▶ _TASK DETAILS_
Continue the column about the Cumberland Telephone and Telegraph Co.'s early newspaper ads, starting after its final sentence.

▶ _SOURCE PASSAGE_
==========

Jim Bradshaw: In Telephone 101, be clear, be courteous, be patient

Back in the days when telephone service was in its infancy, a lot of folks were just as confused about how to use the new-fangled things as lots of us are about apps, mis-apps and other such things these days. That’s why the Cumberland Telephone and Telegraph Co. ran a series of ads in South Louisiana newspapers explaining how to use them.        
The  ads, begun in 1905, were, of course, also intended to lure new customers by explaining just how remarkable their service was and how a telephone could change your life for the better.
The one headlined “Telephone Talk No. 7,” for example, claimed, “So rapid has become the development and use of the telephone … it is a difficult matter to locate a city or town [without] an up-to-date telephone exchange. Especially is this true in the territory of the Cumberland Telephone &Telegraph Company. Any business house or residence that has not the telephone service cannot be considered complete.”
The fact that every city had a modern exchange didn’t mean that Cumberland connected to them all. A report published in April said the company’s lines “enable you to talk to almost anywhere in Southern Indiana, Southern Illinois, Kentucky, Tennessee, Mississippi and Louisiana,” but not to every U.S. city. Another report said Cumberland had 152,665 subscribers as of May 1, 1906.
That wasn’t exactly universal coverage. It was less than five percent of the 3.5 million households found by the 1900 census in the company’s service area, and potential customers weren’t rushing out to get hooked up.

==========

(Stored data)
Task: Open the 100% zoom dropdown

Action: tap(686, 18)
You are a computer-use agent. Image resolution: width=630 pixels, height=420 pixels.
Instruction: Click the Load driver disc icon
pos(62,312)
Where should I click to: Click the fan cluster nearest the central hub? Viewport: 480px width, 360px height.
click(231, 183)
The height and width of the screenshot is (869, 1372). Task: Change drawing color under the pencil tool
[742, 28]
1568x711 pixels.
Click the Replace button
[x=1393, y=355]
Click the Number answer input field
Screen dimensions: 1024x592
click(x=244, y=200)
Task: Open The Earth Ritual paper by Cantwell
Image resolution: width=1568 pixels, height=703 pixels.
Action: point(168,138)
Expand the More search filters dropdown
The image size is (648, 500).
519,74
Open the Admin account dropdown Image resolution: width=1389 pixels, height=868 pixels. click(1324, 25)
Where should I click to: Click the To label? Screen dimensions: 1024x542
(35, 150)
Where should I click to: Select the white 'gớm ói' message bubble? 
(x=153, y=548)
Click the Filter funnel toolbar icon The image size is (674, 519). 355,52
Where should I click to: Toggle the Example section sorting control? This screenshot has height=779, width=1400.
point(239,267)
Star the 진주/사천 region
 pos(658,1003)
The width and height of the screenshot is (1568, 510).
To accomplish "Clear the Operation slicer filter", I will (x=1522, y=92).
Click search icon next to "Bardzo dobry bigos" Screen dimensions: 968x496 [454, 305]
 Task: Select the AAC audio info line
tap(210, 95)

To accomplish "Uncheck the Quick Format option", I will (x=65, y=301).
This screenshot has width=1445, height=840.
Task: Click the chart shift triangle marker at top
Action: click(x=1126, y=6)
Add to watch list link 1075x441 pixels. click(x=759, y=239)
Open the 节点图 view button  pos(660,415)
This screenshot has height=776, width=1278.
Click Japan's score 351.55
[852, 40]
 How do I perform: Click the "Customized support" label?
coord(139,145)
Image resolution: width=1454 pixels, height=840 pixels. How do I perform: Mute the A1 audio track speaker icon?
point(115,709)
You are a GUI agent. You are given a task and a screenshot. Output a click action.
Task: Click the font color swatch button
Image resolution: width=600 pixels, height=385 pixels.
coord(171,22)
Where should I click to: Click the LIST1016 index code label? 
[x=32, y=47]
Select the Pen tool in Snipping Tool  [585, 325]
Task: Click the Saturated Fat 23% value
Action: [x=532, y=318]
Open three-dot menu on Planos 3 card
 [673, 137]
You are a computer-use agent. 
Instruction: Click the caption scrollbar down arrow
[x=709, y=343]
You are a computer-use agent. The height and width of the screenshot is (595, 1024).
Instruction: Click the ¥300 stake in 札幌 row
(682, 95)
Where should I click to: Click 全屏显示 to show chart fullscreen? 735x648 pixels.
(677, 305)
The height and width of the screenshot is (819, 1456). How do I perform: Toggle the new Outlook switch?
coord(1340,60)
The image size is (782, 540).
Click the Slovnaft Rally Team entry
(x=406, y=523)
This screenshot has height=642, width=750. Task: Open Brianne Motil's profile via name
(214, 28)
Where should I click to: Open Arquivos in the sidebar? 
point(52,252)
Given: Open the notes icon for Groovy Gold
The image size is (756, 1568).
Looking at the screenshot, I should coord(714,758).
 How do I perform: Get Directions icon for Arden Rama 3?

==========

▶ _TASK RESPONSE_
A lawsuit in Louisiana in 1908 over the company’s rates reported that Cumberland was “transacting its … in a territory which is said to be 400 miles wide and 1,000 miles long, beginning in Indiana and Illinois and extending through the states of Kentucky, Tennessee, Mississippi, and Louisiana to the Gulf of Mexico.”
The company said it had spent $4,711,000 “in the purchase and construction of exchanges and toll lines in Louisiana” between its founding in May 1898 through June 30, 1906, and that it was expensive to operate here because its lines and poles were “subject to great and rapid deterioration from exposure to the weather and other causes.”
That’s why the company needed to be sure users kept their phones and that they encouraged their phoneless friends to get one.
Telephone Talk No. 11 gave specific advice on using the phone. Users should, first, “always consult the latest directory and secure the proper number of the person you wish to call.”
When making the call, “speak the number distinctly into the mouthpiece of the telephone, and after receiving your connection immediately tell the person who it is calling.”
That connection could take a little while, so users were told to “not get impatient if the telephone operator informs you that the line is busy. That means that some one else is talking to the person.”
When you finally got connected to a once-busy line, Cumberland  wanted you to help promote its business. It advised that “you should always inform anyone … that their line was busy in order that they may have installed ample telephone facilities for their needs.”
It seems not everyone heeded the call for patience. Another ad advised “if you are courteous to the operator, you will be treated courteously.”
Courtesy and patience were important, according to Telephone Talk No. 12. It reminded users that busy lines were not the company’s fault, and once again suggested that cheapskate businesses were to blame.
“Many business houses often have their lines reported busy, and in the majority of cases this means they are not amply supplied with telephone facilities.”
No. 12 also reminded businesses that “many hundreds of calls are lost on account of lines being reported busy, and among them are valuable orders which have gone to one’s competitor.”
Cumberland suggested that one lost order could easily have paid for the expense of “ample” facilities, which was one of the things disputed in the 1908 lawsuit over its charges.